Mit England verlöre die EU den drittgrößten Nettozahler. Na ja, mit knapp 4,9 Mrd. Euro zahlen die Briten nicht einmal ein Drittel des Nettobeitrags der Deutschen.
Aber irgendwie sind uns die Briten doch ans Herz gewachsen. Was haben sie uns nicht alles gebracht, die Engländer?! Ihr Humor würde uns fehlen. Englische Autos? Sind von BMW. Englisches Essen? Das essen nicht mal die Engländer. Ihr Investment Banking? Die Deutsche Bank wäre froh, es niemals angefasst zu haben.
Umgekehrt haben die Engländer bessere Gründe für ihre Skepsis gegenüber der EU:
- Die Wirtschaft der EU lahmt
- Der Euro kommt nicht aus der Krise
- Die Sparpolitik im Euroraum bringt Arbeitslosigkeit für die einen und Hass auf die anderen
- Die offenen Grenzen sind angesichts der Flüchtlingsproblematik nicht mehr haltbar
- Osteuropäer missbrauchen die Freizügigkeit von Arbeitnehmern, um Sozialleistungen zu erhalten
- Eine ausufernde EU-Bürokratie mischt sich in alle Belange des britischen Alltags ein
Und schließlich lebt der Brite nicht auf einer Insel, um sich seine Souveränität und die Letztentscheidung des Parlaments vom Europäischen Gerichtshof einschränken zu lassen. Das stolze Schlachtschiff England kappt die Taue von den sinkenden Booten der EU. So sehen es viele im Vereinigten Königreich. Am 23. Juni, fünf Tage nach dem Waterloo-Tag, dem Sieg der Briten über Napoleon, ist es soweit und das britische Volk entscheidet.
Aber kann uns das wirklich so kühl lassen? Mit dem Brexit würde die EU auf einen Schlag 13% ihrer Einwohner und 17% ihrer Wirtschaftsleistung verlieren.

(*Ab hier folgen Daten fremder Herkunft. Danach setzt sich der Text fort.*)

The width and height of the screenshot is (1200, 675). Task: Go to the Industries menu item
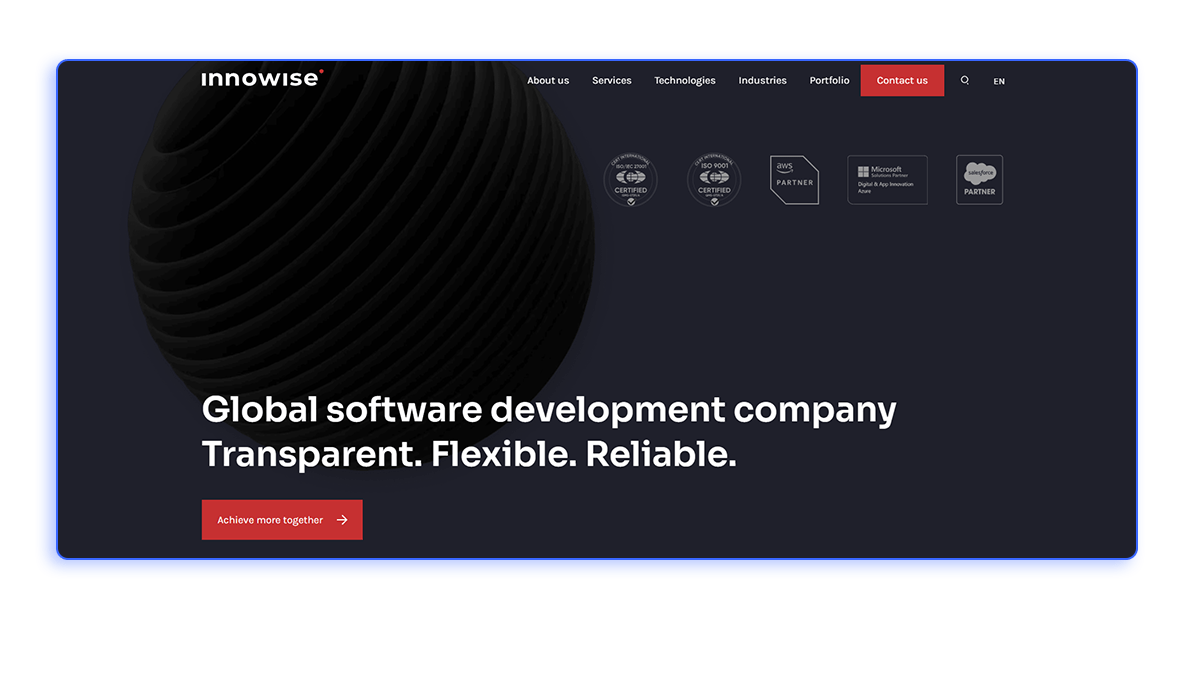point(762,80)
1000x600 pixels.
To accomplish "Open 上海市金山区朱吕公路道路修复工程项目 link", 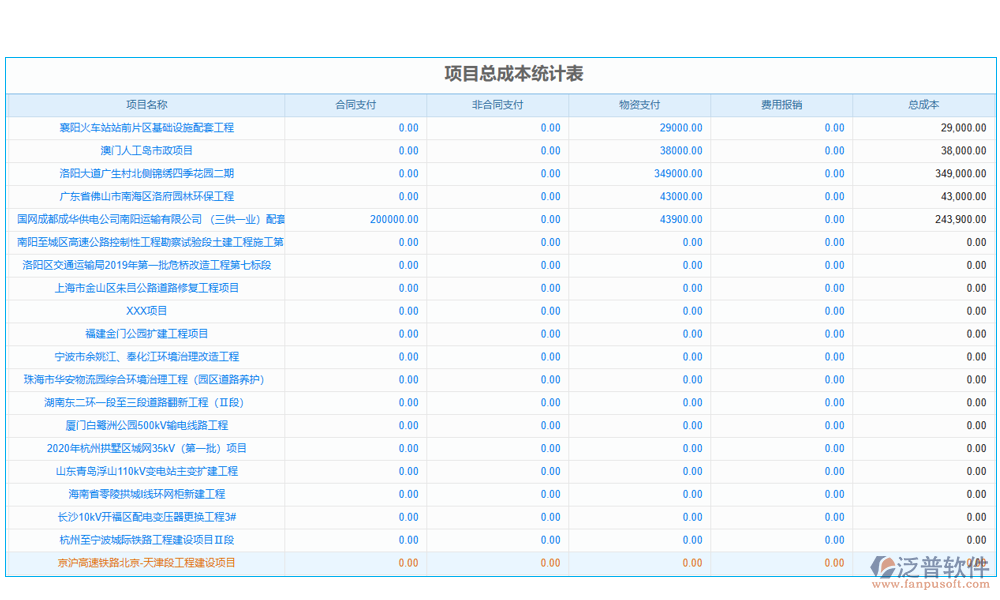I will click(x=146, y=288).
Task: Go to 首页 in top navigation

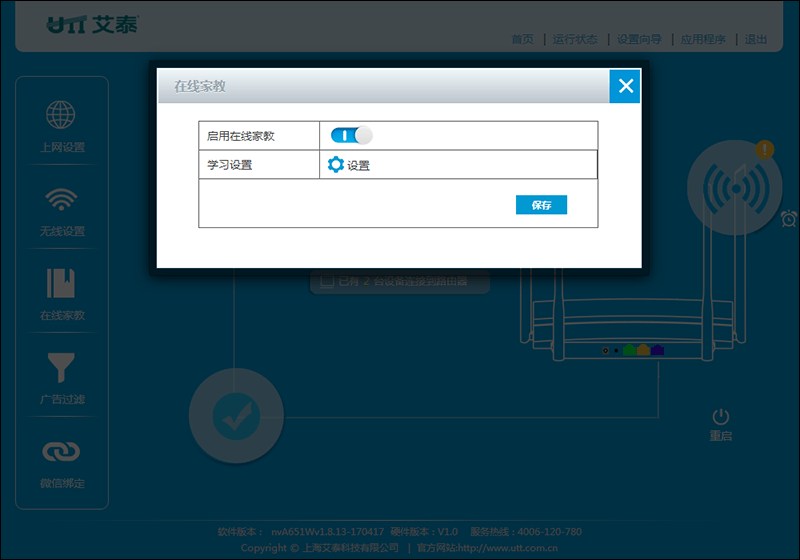Action: (x=522, y=39)
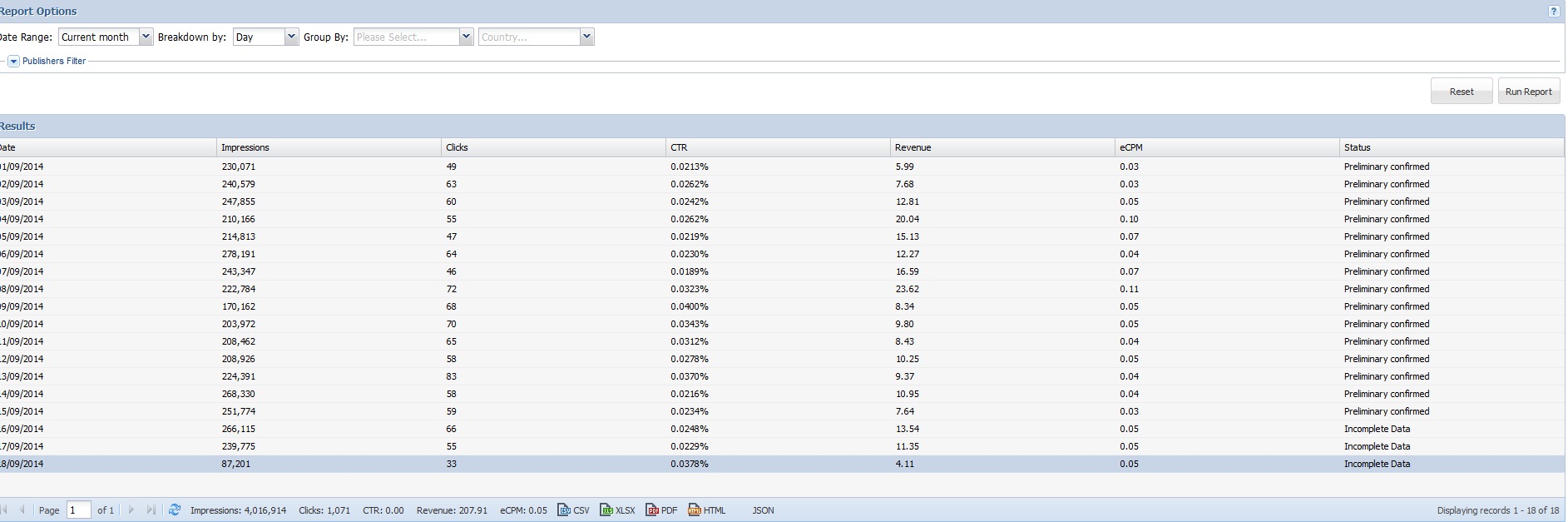Jump to the last results page

[151, 510]
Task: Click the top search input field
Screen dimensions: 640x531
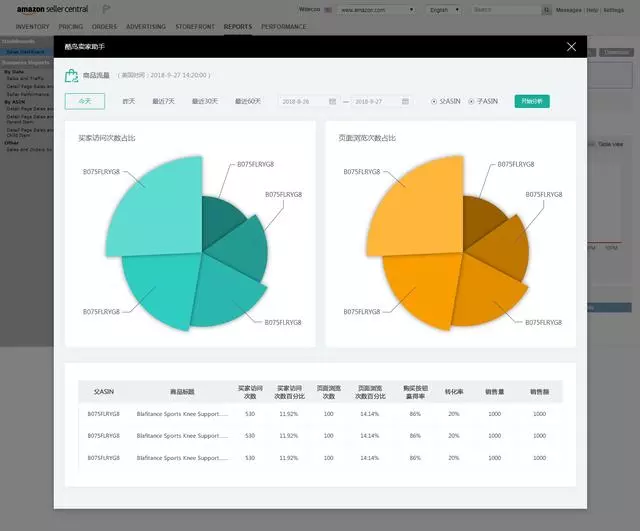Action: pyautogui.click(x=506, y=10)
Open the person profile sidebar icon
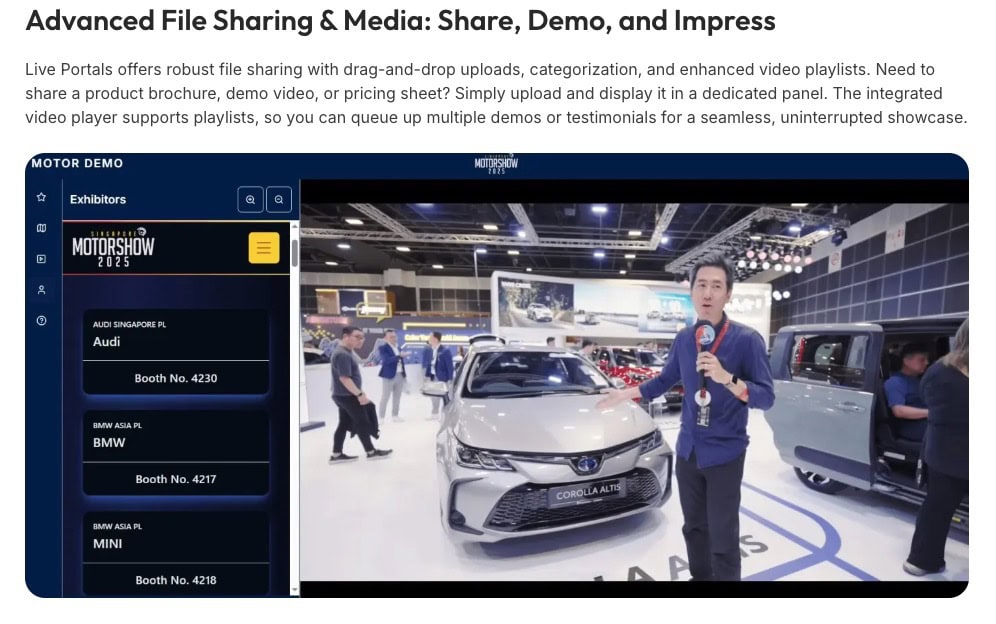 [41, 290]
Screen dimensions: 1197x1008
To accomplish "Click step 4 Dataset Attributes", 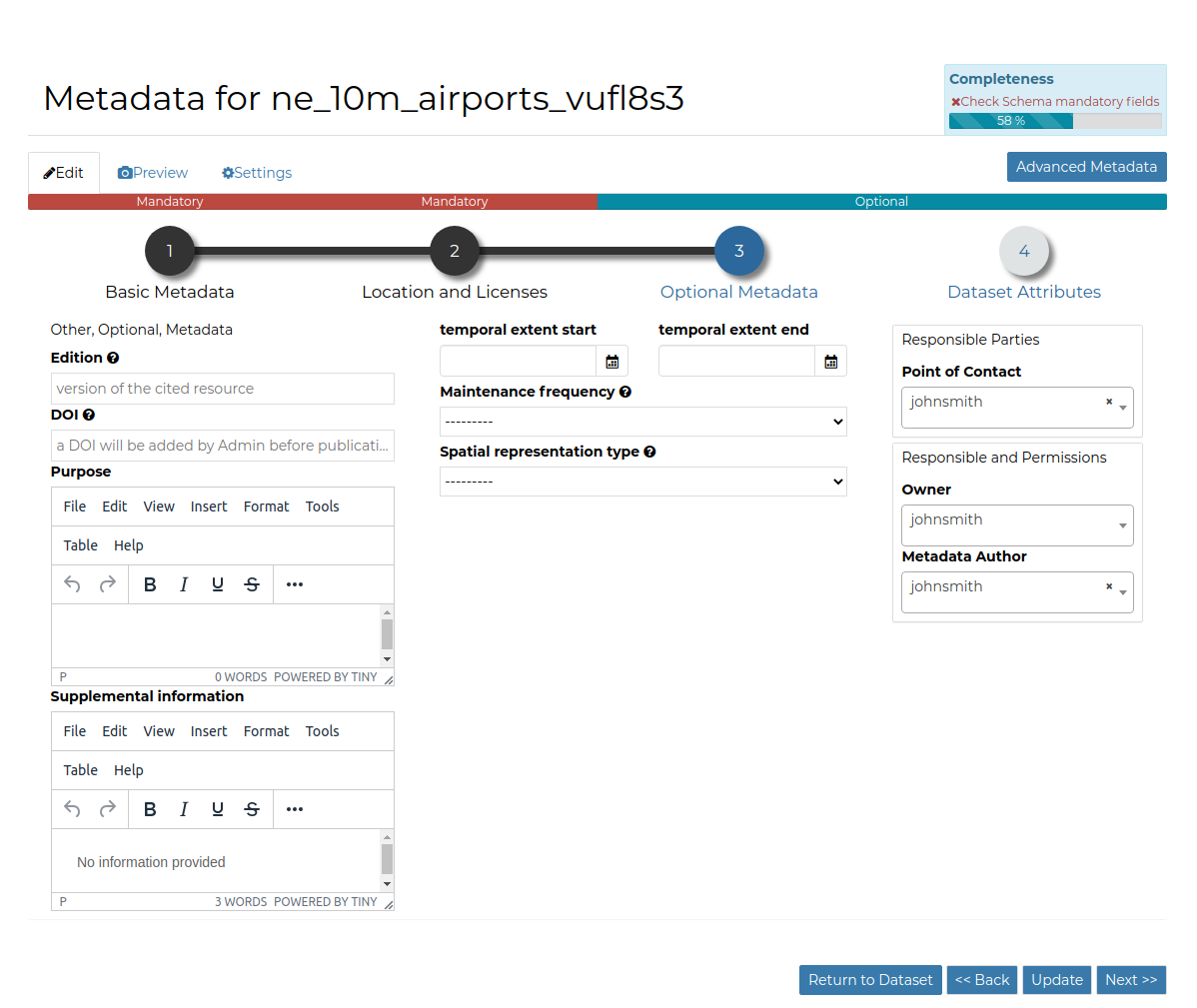I will (1024, 251).
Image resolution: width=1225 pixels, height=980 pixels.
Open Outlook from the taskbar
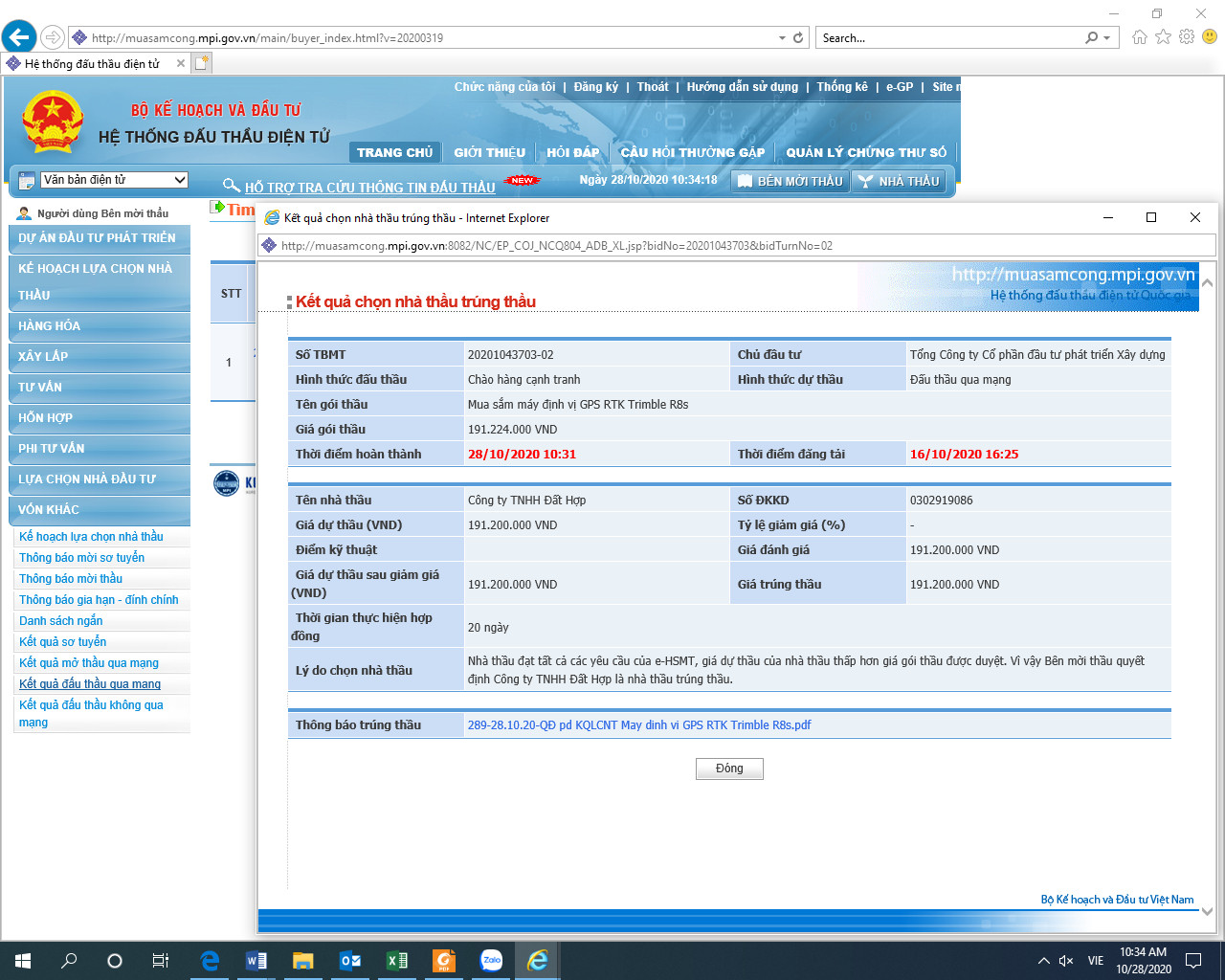pyautogui.click(x=350, y=960)
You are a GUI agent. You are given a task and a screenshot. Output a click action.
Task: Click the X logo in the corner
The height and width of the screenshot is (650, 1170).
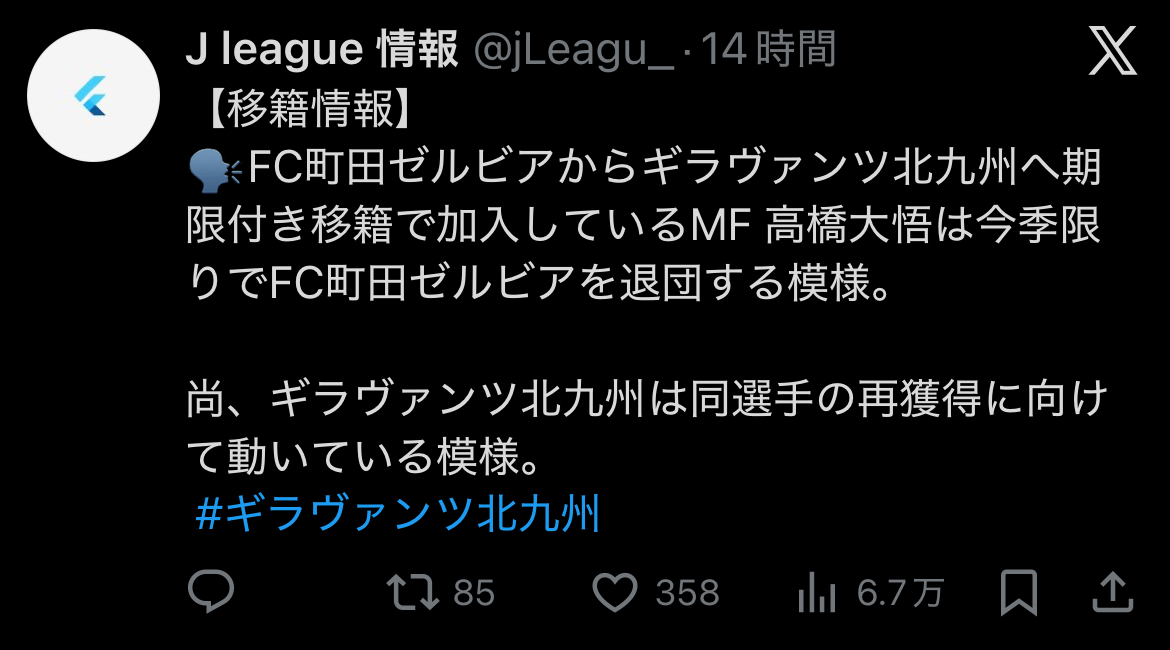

Der Brexit würde eine ohnehin schwer angeschlagene EU treffen. Ein Zerbrechen des Euros ist nur mühsam mit unendlich viel Geld verhindert worden und nichts hat sich in Griechenland verbessert. Die Einladung an die Flüchtlinge hat Frau Merkel vielleicht näher an den Nobelpreis, aber die Illusion einer Freizügigkeit im Inneren und sicherer Außengrenzen endgültig zum Einsturz gebracht. Gerade hat sich die EU als einflussreicher Faktor in die Weltpolitik eingemischt: Keine Waffen in die Ukraine, Sanktionen gegen Russland, Atomabkommen mit dem Iran, Waffenstillstand in Syrien… . Dieses Gewicht würde Europa mit dem Ausscheiden Großbritanniens, der größten Militärmacht der EU, verlieren. Kein Wunder, dass Putin einen Brexit begrüßt. Ohne die Briten wird die EU noch mehr von einem deutschen Übergewicht dominiert, sie wäre weniger liberal, mehr protektionistisch und stärker mit sich selbst beschäftigt – wie der britische "Economist" feststellt.
Egal ob jetzt die Briten aussteigen oder nochmal mit immer weiteren Zugeständnissen in der EU gehalten werden. Der Schaden für die EU ist bereits heute groß. Allein die Unsicherheit ist Gift für Investitionen. Der britische Aktienindex FTSE hat seit dem vergangenen Jahr 15% verloren, der EURO STOXX 20% und das Pfund 10% gegenüber dem US Dollar. Und welches andere Land wird sich in Zukunft noch Sonderregeln verwehren lassen, die den Briten zugestanden worden sind?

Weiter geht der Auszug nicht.